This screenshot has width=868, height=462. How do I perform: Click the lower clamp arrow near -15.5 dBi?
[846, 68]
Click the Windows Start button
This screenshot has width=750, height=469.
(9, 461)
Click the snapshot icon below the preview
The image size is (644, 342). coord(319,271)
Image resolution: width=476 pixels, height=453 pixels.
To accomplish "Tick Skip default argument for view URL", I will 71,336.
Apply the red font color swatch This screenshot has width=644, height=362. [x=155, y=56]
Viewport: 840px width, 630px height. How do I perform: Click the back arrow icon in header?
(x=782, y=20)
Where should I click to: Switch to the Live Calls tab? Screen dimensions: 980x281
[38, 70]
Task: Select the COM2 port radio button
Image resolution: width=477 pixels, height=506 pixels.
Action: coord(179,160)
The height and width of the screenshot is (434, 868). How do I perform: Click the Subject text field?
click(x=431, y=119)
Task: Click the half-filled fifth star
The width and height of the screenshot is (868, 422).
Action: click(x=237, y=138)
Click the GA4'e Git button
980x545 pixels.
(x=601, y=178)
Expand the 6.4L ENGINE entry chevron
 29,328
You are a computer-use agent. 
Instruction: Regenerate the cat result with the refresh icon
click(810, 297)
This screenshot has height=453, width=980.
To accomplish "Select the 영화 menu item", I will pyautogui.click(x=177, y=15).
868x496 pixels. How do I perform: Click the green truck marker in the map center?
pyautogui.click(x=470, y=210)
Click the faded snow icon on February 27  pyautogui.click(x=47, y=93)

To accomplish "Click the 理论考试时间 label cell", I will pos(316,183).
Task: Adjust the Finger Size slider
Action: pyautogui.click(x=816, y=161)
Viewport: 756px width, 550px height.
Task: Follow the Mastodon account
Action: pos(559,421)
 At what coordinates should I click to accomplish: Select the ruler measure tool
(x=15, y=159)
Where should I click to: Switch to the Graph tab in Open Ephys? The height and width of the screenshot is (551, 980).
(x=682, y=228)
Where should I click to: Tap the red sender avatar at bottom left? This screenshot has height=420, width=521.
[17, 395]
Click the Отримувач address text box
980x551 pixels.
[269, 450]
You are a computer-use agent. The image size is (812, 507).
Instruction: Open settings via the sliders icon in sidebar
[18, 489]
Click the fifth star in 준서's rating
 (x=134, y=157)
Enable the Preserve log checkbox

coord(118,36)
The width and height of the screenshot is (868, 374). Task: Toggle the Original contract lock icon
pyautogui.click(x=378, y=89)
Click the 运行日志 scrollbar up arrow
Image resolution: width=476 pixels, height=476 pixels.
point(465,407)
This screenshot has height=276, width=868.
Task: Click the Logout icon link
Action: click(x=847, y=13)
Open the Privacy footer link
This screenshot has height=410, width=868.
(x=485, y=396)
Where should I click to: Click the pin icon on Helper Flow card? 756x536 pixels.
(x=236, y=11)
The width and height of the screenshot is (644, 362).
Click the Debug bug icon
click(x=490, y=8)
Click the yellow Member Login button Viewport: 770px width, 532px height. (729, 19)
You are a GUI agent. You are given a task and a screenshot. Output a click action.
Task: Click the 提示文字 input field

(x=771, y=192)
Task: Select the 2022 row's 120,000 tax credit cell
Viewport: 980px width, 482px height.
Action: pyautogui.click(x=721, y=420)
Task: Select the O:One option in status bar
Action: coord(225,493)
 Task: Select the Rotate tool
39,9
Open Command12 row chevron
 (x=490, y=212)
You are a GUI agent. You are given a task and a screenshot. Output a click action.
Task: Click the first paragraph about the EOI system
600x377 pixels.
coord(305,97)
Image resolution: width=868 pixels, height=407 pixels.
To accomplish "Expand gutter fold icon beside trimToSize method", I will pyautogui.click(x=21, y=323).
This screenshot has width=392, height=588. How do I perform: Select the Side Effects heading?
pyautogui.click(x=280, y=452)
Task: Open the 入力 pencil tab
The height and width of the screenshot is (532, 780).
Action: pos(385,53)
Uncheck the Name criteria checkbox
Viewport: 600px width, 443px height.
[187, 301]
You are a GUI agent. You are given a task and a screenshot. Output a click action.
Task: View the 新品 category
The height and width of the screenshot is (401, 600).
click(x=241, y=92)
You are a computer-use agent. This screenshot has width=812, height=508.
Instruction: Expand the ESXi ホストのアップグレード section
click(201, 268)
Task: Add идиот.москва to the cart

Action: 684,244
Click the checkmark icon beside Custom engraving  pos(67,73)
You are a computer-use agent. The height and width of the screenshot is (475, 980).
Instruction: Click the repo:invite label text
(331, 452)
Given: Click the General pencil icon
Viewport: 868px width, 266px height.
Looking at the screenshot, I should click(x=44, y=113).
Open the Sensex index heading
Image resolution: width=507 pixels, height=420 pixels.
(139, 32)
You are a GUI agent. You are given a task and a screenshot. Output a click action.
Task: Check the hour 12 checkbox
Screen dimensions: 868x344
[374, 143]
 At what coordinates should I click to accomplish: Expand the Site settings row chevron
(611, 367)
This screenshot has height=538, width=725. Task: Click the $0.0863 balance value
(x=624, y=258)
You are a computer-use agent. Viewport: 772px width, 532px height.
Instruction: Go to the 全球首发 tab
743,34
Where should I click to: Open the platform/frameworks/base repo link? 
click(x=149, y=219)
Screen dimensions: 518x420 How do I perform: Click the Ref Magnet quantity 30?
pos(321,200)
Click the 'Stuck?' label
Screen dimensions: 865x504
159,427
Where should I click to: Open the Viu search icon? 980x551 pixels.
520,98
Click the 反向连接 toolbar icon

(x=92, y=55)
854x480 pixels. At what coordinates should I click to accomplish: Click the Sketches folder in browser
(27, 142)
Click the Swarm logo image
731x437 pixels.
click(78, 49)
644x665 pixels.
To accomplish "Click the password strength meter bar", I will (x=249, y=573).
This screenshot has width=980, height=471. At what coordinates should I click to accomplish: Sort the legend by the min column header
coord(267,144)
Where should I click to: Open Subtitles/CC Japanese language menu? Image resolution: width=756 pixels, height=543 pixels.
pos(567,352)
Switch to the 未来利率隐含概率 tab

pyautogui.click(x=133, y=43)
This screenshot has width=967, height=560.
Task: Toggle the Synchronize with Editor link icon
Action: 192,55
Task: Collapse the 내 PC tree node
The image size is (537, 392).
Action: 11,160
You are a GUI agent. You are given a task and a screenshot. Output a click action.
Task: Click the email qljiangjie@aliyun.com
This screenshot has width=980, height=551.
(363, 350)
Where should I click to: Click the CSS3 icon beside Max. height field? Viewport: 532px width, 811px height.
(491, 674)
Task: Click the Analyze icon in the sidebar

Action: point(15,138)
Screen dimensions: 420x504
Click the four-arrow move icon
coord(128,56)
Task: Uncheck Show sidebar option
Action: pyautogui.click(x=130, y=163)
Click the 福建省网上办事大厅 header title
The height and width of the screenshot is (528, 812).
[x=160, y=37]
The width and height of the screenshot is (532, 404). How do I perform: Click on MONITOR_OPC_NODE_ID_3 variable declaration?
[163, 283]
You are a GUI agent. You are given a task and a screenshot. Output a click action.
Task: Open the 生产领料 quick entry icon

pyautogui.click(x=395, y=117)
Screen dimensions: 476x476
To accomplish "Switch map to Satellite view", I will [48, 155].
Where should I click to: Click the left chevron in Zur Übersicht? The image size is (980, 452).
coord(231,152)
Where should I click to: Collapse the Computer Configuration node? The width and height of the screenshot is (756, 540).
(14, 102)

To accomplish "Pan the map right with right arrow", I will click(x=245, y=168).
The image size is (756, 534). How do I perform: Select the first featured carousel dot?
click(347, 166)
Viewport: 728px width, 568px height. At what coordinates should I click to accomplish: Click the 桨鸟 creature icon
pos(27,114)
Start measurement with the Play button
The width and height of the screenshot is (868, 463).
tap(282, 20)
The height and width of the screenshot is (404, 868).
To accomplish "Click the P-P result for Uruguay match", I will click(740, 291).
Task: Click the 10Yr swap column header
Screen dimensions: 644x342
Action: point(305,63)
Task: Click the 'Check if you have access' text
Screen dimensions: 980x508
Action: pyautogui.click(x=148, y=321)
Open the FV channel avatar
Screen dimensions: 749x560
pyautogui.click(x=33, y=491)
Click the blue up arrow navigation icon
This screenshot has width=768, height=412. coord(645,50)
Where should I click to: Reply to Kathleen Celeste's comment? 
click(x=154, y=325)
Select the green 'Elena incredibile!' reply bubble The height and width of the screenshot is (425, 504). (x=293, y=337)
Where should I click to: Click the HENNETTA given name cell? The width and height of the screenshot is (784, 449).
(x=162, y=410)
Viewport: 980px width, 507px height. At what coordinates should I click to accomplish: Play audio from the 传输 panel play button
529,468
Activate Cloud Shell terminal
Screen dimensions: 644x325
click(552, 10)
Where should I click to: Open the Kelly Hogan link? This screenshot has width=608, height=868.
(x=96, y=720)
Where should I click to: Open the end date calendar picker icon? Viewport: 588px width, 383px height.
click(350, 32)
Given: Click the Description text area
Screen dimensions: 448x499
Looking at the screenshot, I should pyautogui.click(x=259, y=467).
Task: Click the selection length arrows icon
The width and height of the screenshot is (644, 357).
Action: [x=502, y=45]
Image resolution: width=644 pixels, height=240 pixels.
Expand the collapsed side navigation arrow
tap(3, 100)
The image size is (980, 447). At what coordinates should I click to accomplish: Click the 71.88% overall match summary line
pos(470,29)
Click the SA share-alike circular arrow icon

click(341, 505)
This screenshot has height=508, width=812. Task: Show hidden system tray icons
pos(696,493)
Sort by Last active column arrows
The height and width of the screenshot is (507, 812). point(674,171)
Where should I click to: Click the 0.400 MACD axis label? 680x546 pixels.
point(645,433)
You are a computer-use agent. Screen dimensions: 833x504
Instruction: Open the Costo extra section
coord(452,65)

# # #

## Task statement
Copy the records above without any change, from the very first line through the line containing "(x=682, y=228)", including both ends.

## Complete output
This screenshot has width=868, height=462. How do I perform: Click the lower clamp arrow near -15.5 dBi?
[846, 68]
Click the Windows Start button
This screenshot has width=750, height=469.
(9, 461)
Click the snapshot icon below the preview
The image size is (644, 342). coord(319,271)
Image resolution: width=476 pixels, height=453 pixels.
To accomplish "Tick Skip default argument for view URL", I will 71,336.
Apply the red font color swatch This screenshot has width=644, height=362. [x=155, y=56]
Viewport: 840px width, 630px height. How do I perform: Click the back arrow icon in header?
(x=782, y=20)
Where should I click to: Switch to the Live Calls tab? Screen dimensions: 980x281
[38, 70]
Task: Select the COM2 port radio button
Image resolution: width=477 pixels, height=506 pixels.
Action: coord(179,160)
The height and width of the screenshot is (434, 868). How do I perform: Click the Subject text field?
click(x=431, y=119)
Task: Click the half-filled fifth star
The width and height of the screenshot is (868, 422).
Action: click(x=237, y=138)
Click the GA4'e Git button
980x545 pixels.
(x=601, y=178)
Expand the 6.4L ENGINE entry chevron
 29,328
You are a computer-use agent. 
Instruction: Regenerate the cat result with the refresh icon
click(810, 297)
This screenshot has height=453, width=980.
To accomplish "Select the 영화 menu item", I will pyautogui.click(x=177, y=15).
868x496 pixels. How do I perform: Click the green truck marker in the map center?
pyautogui.click(x=470, y=210)
Click the faded snow icon on February 27  pyautogui.click(x=47, y=93)

To accomplish "Click the 理论考试时间 label cell", I will pos(316,183).
Task: Adjust the Finger Size slider
Action: pyautogui.click(x=816, y=161)
Viewport: 756px width, 550px height.
Task: Follow the Mastodon account
Action: pos(559,421)
 At what coordinates should I click to accomplish: Select the ruler measure tool
(x=15, y=159)
Where should I click to: Switch to the Graph tab in Open Ephys? The height and width of the screenshot is (551, 980).
(x=682, y=228)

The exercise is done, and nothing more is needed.